[Dataset entries]
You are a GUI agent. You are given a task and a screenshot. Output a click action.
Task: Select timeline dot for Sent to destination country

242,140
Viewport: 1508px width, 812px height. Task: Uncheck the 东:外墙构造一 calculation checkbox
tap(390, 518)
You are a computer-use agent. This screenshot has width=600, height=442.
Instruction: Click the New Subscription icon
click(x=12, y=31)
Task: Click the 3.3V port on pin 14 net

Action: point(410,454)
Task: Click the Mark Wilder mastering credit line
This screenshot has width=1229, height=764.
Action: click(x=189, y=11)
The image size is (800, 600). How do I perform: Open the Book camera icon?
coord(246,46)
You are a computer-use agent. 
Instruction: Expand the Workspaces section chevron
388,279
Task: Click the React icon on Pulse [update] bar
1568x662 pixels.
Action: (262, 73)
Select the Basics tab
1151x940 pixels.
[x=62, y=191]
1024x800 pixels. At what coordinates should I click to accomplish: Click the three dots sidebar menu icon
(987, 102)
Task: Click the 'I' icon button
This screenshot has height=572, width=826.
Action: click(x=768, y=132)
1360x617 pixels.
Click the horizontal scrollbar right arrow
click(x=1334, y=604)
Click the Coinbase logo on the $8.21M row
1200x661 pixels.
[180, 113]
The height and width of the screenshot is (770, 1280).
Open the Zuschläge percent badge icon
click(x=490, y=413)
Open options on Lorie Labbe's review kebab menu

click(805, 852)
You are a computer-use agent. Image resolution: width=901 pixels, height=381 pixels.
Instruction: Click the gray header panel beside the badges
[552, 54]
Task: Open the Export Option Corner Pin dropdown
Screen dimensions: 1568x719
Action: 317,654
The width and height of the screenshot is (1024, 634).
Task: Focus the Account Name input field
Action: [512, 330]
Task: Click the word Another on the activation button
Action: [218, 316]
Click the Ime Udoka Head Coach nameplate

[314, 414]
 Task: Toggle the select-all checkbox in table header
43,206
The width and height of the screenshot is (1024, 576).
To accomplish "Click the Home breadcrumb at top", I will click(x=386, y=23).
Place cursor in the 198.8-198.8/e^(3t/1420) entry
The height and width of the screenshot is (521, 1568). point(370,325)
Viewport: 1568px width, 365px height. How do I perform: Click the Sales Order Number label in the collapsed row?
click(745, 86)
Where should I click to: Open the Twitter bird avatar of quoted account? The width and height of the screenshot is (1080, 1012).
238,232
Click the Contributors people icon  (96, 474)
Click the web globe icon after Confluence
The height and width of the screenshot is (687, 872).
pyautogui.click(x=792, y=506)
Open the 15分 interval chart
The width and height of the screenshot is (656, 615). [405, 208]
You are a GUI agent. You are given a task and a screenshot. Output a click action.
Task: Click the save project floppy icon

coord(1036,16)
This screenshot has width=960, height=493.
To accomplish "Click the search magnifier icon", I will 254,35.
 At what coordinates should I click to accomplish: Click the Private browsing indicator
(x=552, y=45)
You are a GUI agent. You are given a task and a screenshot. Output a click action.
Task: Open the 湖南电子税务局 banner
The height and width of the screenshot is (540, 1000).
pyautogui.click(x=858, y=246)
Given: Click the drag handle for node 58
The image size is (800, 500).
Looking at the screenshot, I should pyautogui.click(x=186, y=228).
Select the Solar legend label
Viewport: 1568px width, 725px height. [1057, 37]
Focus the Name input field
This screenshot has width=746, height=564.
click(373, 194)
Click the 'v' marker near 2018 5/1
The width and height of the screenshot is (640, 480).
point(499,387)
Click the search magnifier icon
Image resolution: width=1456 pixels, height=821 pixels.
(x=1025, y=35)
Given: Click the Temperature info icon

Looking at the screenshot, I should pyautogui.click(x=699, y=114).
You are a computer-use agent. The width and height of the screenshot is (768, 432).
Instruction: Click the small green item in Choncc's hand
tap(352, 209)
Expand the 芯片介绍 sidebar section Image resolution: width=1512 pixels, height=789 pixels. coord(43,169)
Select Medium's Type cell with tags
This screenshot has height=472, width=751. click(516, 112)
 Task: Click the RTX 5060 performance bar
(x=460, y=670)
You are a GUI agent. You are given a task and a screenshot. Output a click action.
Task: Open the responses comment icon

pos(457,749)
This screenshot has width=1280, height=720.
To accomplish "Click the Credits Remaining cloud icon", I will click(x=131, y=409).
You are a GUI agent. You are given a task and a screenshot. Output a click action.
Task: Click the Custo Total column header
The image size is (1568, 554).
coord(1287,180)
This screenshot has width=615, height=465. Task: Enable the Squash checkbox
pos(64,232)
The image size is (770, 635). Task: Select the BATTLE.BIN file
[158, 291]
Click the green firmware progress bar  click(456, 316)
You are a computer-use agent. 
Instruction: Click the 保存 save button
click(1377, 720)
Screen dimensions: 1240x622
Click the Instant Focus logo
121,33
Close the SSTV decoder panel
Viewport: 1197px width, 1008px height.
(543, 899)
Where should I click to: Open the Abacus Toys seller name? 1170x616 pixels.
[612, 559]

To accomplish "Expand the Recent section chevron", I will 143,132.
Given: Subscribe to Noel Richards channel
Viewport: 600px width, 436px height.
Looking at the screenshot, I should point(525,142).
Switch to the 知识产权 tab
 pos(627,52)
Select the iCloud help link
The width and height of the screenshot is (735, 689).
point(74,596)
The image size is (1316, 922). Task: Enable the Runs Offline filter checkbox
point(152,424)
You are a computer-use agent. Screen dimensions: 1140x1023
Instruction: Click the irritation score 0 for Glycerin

## TASK BRIEF:
Which lines of the records hold the string "will"? Copy each one.

## OUTPUT OF THE EXERCISE:
To accomplish "Click the Home breadcrumb at top", I will click(x=386, y=23).
To accomplish "Click the search magnifier icon", I will 254,35.
To accomplish "Click the Credits Remaining cloud icon", I will click(x=131, y=409).
To accomplish "Expand the Recent section chevron", I will 143,132.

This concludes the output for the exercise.